Brano selezionato:
/---
Negli avvisi, l’Ufficio, condividendo le risultanze del pvc, ha rilevato che la società ‘acquistava le licenze del software dalla RAGIONE_SOCIALE, società di COGNOME RAGIONE_SOCIALE, e poi le vendeva a società straniere (RAGIONE_SOCIALE e RAGIONE_SOCIALE)’, costituendo una ‘società filtro’ all’interno di un ‘vorticoso meccanismo fraudolento cosiddetto ‘carosello’, costituito da varie società, che si interpongono ‘fittiziamente’, attraverso l’emissione di
fatture per operazioni inesistenti’ (pp. 3 -4). Pertanto, ‘si rileva un ammontare di costi indeducibili ai fini Irap pari a € 6.250.135,00’ (p. 5).
In data 11 maggio 2010 , la società ha impugnato il secondo degli avvisi indicati che, se si fosse ammessa la fittizietà delle operazioni contestate, escludendo che i relativi costi partecipassero alla formazione dell’imponibile, allora i connessi ricavi avrebbero dovuti essere esclusi dalla formazione di detta grandezza, al fine di evitare una sostanziale doppia imposizione.
L’Ufficio si è costituito in giudizio insistendo sulla fondatezza della propria pretesa.
La Commissione Tributaria Provinciale di Milano, con la sentenza n. 190/41/11, pronunciata il 23 marzo 2011 e depositata il 12 maggio 2011, ha in parte accolto il ricorso della Società, annullando l’avviso di accertamento limitatamente all’IRAP e confermandolo per quanto riguarda l’IVA.
Analogamente, il contribuente presentava ricorso avversi gli altri due avvisi, con motivi sostanzialmente uguali.
L’Ufficio si è costituito articolando difese analoghe.
Sui ricorsi la CTP di Milano, sez. 41, si pronunciava con la sentenza n. 192/41/11; in relazione all’impugnazione proposta con riferimento alla seconda notifica; con la sentenza n. 228/41/11, pronunciata il 23 marzo 2011 e depositata il 9 giugno 2011, ha accolto il ricorso della Società rinviando alla decisione assunta in merito all’avviso imponibile IRES n. CODICE_FISCALE; interveniva sui ricorsi altresì la sentenza n. 191/41/11, tutte di contenuto analogo, in parziale accoglimento.
Avverso le sentenze di prime cure, l’Ufficio ha proposto appello .
In data 9 novembre 2012 la Commissione Tributaria Regionale ha pronunciato la sentenza n. 39/20/13, depositata l’11 febbraio 2013 , con la quale ha accolto l’appello dell’Ufficio.
La Società, con ricorso iscritto con n. R.G. 21224/2013, ha presentato ricorso per cassazione contro la sentenza della CTR di Milano.
\---
Voci tratte da un dataset:
/---
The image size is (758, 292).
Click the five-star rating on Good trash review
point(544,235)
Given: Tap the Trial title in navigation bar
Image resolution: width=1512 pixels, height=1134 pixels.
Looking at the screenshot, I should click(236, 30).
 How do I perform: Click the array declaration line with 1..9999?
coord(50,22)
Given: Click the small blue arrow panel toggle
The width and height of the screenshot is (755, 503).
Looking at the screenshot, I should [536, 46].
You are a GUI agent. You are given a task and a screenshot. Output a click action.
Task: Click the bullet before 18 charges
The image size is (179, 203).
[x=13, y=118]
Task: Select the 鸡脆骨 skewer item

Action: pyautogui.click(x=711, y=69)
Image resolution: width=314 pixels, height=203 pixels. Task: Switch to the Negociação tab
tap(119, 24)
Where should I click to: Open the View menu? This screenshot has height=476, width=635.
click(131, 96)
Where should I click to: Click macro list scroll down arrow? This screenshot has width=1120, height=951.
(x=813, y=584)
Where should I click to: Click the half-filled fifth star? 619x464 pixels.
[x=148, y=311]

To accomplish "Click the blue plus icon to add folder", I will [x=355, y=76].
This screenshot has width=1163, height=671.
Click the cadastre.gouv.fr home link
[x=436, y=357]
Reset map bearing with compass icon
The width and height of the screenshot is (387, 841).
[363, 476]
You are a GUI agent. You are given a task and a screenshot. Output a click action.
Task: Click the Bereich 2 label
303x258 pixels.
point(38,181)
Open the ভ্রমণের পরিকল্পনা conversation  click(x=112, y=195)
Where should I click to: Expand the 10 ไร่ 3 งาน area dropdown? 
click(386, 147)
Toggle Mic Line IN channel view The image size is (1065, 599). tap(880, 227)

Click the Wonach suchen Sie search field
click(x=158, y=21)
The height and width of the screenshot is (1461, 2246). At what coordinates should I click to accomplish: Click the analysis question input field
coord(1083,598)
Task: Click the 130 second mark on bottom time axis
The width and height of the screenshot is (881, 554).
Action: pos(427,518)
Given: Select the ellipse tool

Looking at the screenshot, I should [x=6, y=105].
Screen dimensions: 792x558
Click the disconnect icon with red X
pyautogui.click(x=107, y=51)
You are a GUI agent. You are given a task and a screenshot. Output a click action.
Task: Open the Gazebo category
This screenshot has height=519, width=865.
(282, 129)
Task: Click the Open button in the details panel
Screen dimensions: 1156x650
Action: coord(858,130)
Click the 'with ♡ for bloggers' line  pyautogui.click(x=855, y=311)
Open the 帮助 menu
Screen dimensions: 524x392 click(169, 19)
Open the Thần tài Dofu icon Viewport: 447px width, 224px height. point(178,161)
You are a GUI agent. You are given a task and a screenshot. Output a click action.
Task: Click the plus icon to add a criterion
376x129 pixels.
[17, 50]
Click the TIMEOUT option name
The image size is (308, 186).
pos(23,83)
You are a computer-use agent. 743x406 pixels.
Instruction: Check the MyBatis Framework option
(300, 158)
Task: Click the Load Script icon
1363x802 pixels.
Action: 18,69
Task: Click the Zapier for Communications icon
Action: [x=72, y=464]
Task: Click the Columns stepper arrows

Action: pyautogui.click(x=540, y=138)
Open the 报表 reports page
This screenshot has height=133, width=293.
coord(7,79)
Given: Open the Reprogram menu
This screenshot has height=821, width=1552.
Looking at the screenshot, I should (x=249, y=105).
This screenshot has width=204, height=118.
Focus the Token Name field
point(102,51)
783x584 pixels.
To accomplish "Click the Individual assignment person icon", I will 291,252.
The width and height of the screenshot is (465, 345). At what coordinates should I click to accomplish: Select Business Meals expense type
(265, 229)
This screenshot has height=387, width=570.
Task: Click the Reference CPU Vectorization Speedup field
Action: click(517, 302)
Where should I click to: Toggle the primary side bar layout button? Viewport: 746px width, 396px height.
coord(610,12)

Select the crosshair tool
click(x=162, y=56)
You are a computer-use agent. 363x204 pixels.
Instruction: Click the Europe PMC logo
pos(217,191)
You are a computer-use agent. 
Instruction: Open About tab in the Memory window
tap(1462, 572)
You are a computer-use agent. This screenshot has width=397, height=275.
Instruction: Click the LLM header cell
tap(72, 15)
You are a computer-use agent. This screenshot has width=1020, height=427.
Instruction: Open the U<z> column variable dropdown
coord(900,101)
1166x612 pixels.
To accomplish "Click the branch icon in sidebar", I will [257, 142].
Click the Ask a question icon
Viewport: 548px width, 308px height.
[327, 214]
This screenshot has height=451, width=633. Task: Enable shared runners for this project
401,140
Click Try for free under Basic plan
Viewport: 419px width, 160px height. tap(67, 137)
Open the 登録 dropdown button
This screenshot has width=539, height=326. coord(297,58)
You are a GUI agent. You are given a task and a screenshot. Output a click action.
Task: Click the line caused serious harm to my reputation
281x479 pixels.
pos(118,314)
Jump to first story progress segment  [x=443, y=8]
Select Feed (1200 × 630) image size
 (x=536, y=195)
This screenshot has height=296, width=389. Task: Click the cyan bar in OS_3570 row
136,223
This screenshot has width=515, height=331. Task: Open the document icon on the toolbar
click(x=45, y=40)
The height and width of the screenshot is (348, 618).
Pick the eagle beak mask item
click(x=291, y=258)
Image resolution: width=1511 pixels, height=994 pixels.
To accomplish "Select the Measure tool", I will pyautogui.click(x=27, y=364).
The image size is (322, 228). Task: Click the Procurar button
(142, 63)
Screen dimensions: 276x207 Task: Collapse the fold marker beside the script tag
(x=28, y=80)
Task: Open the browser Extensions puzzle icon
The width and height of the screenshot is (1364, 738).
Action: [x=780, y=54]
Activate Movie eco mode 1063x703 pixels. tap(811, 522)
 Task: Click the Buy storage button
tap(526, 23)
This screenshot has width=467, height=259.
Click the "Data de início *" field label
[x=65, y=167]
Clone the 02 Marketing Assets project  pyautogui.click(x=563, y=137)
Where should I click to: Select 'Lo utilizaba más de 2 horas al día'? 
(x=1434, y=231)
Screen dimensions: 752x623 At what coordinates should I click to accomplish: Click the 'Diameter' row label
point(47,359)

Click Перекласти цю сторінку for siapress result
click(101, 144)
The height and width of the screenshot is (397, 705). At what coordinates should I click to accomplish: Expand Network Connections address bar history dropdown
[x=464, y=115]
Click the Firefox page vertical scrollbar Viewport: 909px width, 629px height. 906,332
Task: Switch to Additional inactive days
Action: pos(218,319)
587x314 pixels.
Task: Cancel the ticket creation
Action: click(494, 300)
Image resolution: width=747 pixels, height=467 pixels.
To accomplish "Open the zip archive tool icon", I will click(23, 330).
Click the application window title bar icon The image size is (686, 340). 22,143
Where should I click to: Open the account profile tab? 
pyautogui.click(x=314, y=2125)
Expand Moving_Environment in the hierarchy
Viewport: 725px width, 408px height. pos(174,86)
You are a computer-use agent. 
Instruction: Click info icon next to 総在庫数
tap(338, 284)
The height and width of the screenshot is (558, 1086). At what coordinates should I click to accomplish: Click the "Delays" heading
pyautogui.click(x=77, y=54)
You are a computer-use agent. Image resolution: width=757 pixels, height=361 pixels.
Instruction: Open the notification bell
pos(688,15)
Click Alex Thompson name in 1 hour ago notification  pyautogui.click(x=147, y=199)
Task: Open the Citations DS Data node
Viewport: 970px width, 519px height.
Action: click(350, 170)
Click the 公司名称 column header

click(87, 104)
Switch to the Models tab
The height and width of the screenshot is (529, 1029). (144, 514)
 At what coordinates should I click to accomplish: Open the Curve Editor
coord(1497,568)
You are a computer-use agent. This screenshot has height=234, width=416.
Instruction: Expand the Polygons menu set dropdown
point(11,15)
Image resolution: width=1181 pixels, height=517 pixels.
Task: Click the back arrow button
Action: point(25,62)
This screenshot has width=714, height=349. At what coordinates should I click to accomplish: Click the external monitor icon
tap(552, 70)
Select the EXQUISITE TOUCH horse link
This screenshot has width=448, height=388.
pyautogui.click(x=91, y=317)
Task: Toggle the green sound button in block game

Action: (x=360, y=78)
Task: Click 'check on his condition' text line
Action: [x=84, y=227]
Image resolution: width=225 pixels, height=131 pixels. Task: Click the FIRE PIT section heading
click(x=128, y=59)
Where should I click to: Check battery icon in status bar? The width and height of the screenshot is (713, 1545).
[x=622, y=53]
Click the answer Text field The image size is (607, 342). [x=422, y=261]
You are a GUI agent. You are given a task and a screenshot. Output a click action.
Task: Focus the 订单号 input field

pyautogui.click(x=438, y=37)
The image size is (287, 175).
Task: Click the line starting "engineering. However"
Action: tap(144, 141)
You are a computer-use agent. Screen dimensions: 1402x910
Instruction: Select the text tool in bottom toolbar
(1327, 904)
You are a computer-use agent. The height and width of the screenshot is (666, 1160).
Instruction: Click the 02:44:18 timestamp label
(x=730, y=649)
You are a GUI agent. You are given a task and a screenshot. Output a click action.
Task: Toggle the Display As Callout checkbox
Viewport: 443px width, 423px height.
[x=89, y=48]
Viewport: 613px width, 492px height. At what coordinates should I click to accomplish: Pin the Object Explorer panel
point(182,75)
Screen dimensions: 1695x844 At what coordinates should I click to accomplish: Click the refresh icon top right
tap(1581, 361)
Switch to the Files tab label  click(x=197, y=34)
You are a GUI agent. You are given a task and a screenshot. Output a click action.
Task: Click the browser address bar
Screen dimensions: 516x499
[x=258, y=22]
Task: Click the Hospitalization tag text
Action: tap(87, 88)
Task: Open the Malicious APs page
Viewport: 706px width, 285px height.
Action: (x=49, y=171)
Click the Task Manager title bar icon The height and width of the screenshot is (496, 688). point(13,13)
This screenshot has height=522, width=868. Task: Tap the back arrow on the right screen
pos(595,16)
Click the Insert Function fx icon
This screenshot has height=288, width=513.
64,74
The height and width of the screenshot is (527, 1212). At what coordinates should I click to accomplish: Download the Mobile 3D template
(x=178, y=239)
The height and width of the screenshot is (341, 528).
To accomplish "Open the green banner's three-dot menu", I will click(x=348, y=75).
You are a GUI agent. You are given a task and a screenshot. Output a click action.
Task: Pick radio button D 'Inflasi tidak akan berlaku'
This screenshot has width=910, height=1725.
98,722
\---
Consegna A: Nel brano selezionato, a quanto ammontano i costi indeducibili ai fini Irap rilevati dall'Ufficio?
Consegna B: Trascrivi senza modifiche le righe dei record, partendo dalla riga che contiene "Task: Select the 鸡脆骨 skewer item" e proseguendo fino alla riga che contiene "[x=436, y=357]", entrambe incluse.

Risposta completa A: € 6.250.135,00.

Risposta completa B:
Task: Select the 鸡脆骨 skewer item

Action: pyautogui.click(x=711, y=69)
Image resolution: width=314 pixels, height=203 pixels. Task: Switch to the Negociação tab
tap(119, 24)
Where should I click to: Open the View menu? This screenshot has height=476, width=635.
click(131, 96)
Where should I click to: Click macro list scroll down arrow? This screenshot has width=1120, height=951.
(x=813, y=584)
Where should I click to: Click the half-filled fifth star? 619x464 pixels.
[x=148, y=311]

To accomplish "Click the blue plus icon to add folder", I will [x=355, y=76].
This screenshot has width=1163, height=671.
Click the cadastre.gouv.fr home link
[x=436, y=357]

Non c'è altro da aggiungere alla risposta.